Exercise description: Reproduce the top of the data verbatim, through and including the line that contains "Click the 'Email Адрес:' label".
——————
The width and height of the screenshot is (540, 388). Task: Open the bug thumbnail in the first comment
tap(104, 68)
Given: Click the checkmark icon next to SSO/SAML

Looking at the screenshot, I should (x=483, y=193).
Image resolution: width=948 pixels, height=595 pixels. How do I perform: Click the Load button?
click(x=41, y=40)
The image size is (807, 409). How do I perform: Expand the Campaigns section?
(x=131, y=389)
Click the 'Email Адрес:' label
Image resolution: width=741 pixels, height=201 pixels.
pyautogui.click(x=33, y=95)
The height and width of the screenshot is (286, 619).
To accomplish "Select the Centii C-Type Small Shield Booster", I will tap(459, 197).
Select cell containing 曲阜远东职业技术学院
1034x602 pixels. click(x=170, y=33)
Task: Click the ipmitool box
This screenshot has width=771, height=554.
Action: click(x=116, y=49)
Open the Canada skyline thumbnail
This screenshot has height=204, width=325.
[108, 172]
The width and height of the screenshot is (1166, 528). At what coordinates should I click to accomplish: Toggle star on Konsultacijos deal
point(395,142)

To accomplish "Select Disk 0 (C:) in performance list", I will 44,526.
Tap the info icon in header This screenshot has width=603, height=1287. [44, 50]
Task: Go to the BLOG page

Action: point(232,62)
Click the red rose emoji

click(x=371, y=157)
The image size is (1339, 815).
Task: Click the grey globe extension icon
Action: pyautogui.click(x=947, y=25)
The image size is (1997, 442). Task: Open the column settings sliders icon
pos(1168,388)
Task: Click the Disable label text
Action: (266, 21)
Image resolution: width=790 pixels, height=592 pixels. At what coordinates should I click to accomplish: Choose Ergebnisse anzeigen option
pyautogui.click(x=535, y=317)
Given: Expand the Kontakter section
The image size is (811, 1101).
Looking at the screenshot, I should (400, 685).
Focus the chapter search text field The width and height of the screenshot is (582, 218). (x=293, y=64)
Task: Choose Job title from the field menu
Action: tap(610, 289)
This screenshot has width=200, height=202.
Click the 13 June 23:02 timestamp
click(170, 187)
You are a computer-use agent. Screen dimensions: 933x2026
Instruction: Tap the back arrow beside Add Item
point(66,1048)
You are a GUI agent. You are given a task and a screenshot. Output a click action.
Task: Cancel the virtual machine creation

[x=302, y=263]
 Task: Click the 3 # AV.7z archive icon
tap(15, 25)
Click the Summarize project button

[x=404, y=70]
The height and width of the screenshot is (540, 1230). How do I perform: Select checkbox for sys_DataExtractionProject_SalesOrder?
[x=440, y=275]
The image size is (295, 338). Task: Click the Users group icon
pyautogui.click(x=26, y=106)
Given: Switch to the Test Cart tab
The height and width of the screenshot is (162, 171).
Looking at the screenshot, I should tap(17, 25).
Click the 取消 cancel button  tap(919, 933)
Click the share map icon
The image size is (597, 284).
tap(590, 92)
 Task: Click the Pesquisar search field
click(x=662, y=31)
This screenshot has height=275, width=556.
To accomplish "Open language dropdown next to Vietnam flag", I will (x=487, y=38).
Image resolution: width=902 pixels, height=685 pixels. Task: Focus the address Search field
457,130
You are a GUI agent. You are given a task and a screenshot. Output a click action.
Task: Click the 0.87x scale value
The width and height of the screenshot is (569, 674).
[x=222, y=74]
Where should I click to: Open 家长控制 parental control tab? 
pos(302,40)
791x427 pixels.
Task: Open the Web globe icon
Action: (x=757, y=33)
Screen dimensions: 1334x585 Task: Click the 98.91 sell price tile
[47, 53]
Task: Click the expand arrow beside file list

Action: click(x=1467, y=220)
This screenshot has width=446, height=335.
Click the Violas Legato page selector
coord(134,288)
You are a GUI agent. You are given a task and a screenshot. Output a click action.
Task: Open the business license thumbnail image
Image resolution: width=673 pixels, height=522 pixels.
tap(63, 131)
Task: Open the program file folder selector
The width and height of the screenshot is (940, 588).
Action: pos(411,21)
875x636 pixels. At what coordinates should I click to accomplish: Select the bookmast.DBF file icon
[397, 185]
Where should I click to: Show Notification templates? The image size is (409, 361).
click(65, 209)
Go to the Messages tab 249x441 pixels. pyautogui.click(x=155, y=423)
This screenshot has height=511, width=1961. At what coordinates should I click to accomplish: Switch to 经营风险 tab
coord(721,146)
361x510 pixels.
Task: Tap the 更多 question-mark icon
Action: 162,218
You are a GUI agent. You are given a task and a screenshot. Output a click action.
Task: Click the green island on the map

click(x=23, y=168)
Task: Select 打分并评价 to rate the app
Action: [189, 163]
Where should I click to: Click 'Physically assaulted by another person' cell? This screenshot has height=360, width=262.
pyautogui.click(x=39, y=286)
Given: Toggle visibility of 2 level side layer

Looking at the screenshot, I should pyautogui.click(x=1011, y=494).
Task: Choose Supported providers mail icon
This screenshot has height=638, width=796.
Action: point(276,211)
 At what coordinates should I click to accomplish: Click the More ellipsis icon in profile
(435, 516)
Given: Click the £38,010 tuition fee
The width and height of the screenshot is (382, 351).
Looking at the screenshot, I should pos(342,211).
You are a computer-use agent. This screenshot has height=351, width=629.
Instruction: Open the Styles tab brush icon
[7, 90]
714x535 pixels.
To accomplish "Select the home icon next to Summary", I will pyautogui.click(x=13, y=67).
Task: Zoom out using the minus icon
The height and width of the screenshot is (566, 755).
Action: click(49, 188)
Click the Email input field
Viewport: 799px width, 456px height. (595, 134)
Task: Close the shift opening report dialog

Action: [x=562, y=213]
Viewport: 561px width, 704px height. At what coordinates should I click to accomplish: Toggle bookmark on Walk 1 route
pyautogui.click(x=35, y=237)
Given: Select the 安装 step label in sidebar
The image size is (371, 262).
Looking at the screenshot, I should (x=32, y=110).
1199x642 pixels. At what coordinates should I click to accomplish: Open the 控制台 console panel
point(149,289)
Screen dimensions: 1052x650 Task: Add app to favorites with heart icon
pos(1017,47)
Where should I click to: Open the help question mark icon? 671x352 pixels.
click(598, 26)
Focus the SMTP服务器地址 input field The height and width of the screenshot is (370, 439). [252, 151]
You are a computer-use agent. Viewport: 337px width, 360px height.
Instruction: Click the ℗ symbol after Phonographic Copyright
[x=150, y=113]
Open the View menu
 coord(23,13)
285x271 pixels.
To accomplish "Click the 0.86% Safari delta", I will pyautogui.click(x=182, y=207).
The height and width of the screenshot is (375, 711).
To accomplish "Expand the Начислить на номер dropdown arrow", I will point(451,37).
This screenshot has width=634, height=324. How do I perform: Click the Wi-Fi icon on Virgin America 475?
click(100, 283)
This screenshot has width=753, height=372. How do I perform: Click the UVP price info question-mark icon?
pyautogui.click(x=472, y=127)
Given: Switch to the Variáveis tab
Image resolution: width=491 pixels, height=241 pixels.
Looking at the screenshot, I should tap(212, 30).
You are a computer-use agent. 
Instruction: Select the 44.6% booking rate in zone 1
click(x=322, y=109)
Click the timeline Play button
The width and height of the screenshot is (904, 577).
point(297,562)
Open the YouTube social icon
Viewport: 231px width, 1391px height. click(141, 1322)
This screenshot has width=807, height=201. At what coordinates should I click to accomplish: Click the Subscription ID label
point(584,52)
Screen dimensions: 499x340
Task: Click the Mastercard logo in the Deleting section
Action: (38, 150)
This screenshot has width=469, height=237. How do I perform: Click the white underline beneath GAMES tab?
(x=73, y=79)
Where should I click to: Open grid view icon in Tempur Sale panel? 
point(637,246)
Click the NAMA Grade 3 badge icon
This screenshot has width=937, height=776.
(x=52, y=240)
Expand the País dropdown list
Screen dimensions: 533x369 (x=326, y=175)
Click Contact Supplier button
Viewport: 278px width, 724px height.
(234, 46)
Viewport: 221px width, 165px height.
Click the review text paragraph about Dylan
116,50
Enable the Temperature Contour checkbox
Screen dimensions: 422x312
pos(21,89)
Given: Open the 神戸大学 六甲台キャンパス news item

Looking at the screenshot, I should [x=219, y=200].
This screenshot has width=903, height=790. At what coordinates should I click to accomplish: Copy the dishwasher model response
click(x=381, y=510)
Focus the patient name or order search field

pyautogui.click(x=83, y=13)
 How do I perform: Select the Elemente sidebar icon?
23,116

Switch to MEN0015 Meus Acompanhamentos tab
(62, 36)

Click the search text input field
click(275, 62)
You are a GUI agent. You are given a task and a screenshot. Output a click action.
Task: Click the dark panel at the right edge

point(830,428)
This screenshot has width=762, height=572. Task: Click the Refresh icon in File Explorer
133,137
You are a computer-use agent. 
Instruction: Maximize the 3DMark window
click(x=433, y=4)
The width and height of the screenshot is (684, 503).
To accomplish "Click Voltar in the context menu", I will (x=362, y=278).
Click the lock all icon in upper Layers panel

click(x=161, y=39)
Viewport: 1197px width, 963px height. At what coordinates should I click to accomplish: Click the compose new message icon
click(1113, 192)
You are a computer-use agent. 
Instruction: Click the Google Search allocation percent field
——————
Result for this task:
The width and height of the screenshot is (540, 388). Task: Open the bug thumbnail in the first comment
tap(104, 68)
Given: Click the checkmark icon next to SSO/SAML

Looking at the screenshot, I should (x=483, y=193).
Image resolution: width=948 pixels, height=595 pixels. How do I perform: Click the Load button?
click(x=41, y=40)
The image size is (807, 409). How do I perform: Expand the Campaigns section?
(x=131, y=389)
Click the 'Email Адрес:' label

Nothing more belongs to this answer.